One of the first aid-planes to arrive in Haiti was Israeli. If the people of Haiti were gazing up, looking for aid from Saudi Arabia or Kuwait, or anywhere in the Arab world, they're still looking up, still gazing. This is the same Arab world that has refused to integrate the Palestinians exiled from their homeland in 1948, so obviously it has no difficulty looking away when people in another hemisphere need help.

Meanwhile, the Israelis will naturally get no kudos for their goodness. They are perhaps the only people in the world for whom extenuating circumstances are routinely cited in explanation of their charitable deeds. Extenuating circumstances usually occur in mitigation for criminal acts: but for the Jews of Israel they are used instead to explain away corporal works of mercy. That is the underlying and unspoken anti-Semitism of the anti-Israeli lobby: it cannot accept that Jews, as a group, have unselfish, charitable motives.

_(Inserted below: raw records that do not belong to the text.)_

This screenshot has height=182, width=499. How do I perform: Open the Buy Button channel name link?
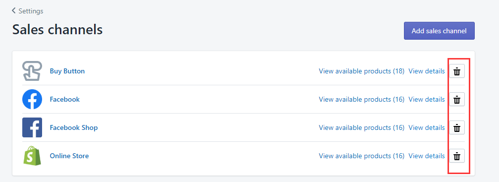[x=67, y=71]
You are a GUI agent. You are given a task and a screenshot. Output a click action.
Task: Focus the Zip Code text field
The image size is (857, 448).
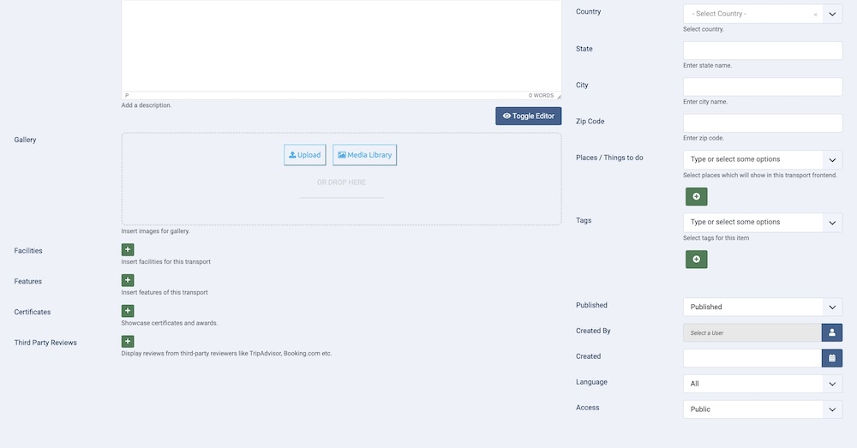(762, 123)
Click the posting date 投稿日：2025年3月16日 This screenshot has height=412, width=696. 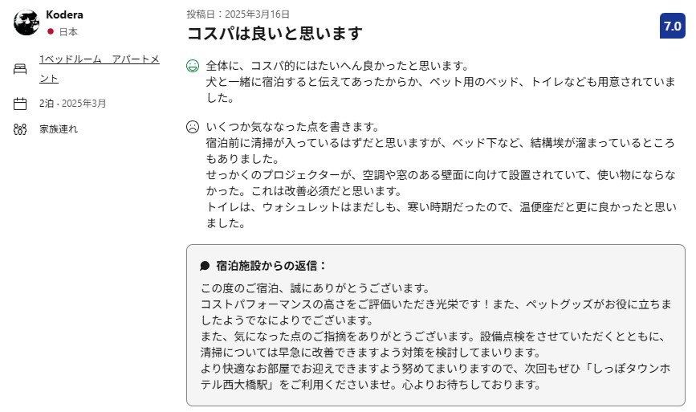[238, 14]
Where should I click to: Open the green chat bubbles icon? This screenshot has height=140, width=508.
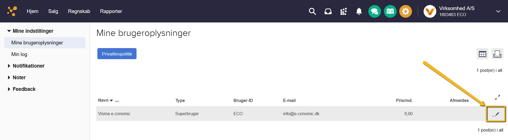[374, 11]
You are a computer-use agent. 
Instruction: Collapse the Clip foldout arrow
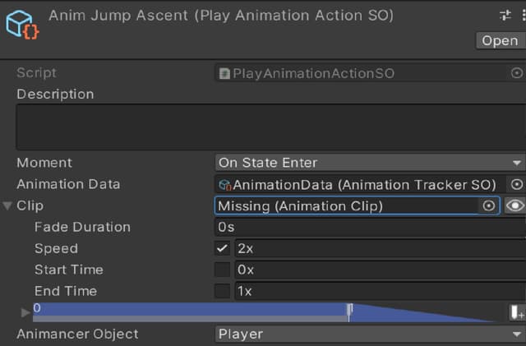coord(8,205)
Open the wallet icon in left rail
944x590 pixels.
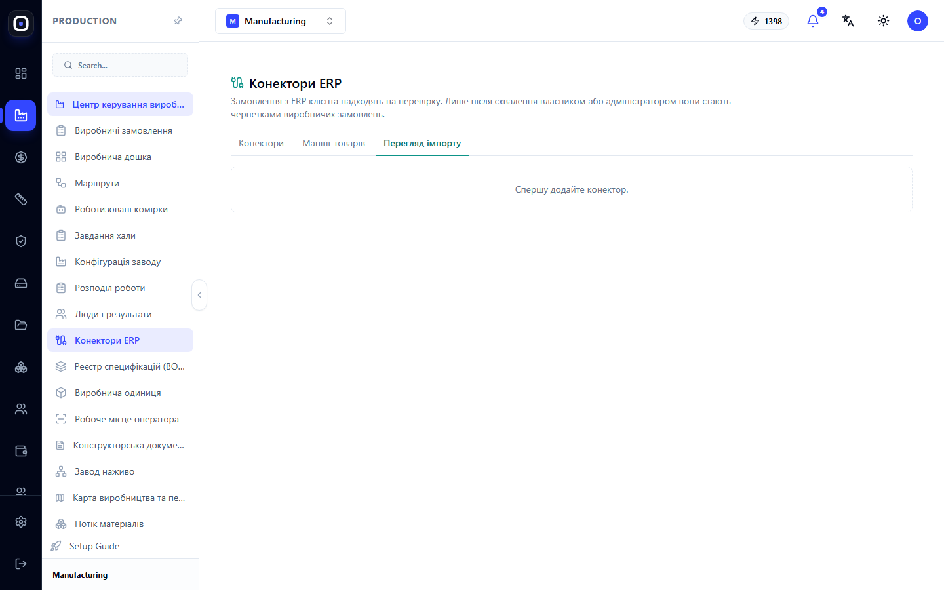[21, 451]
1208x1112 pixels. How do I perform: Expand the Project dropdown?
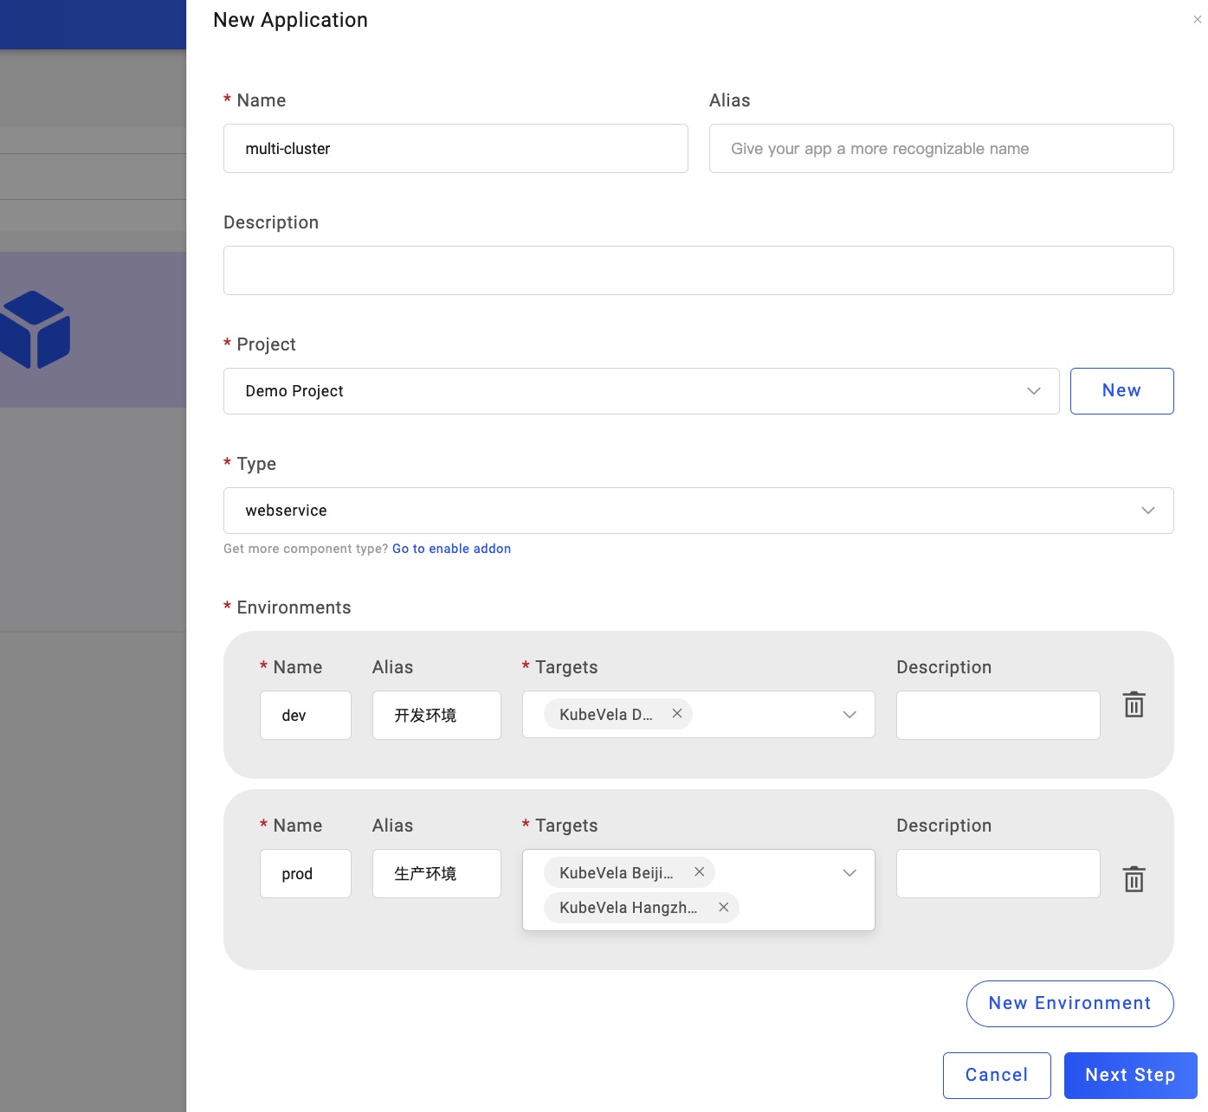[1033, 391]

It is five years since the Asian tsunami killed hundreds of thousands of people. The aid-planes to Indonesia arrived in remarkably similar order to those in Haiti, with Israeli and American being amongst the first. Saudi aid arrived weeks later, and went only to Muslim communities. No doubt this is why the Irish government is allowing a Saudi school to be established in Ireland, in order to promulgate Saudi values (you know, just as Irish schools are flourishing everywhere in Saudi Arabia).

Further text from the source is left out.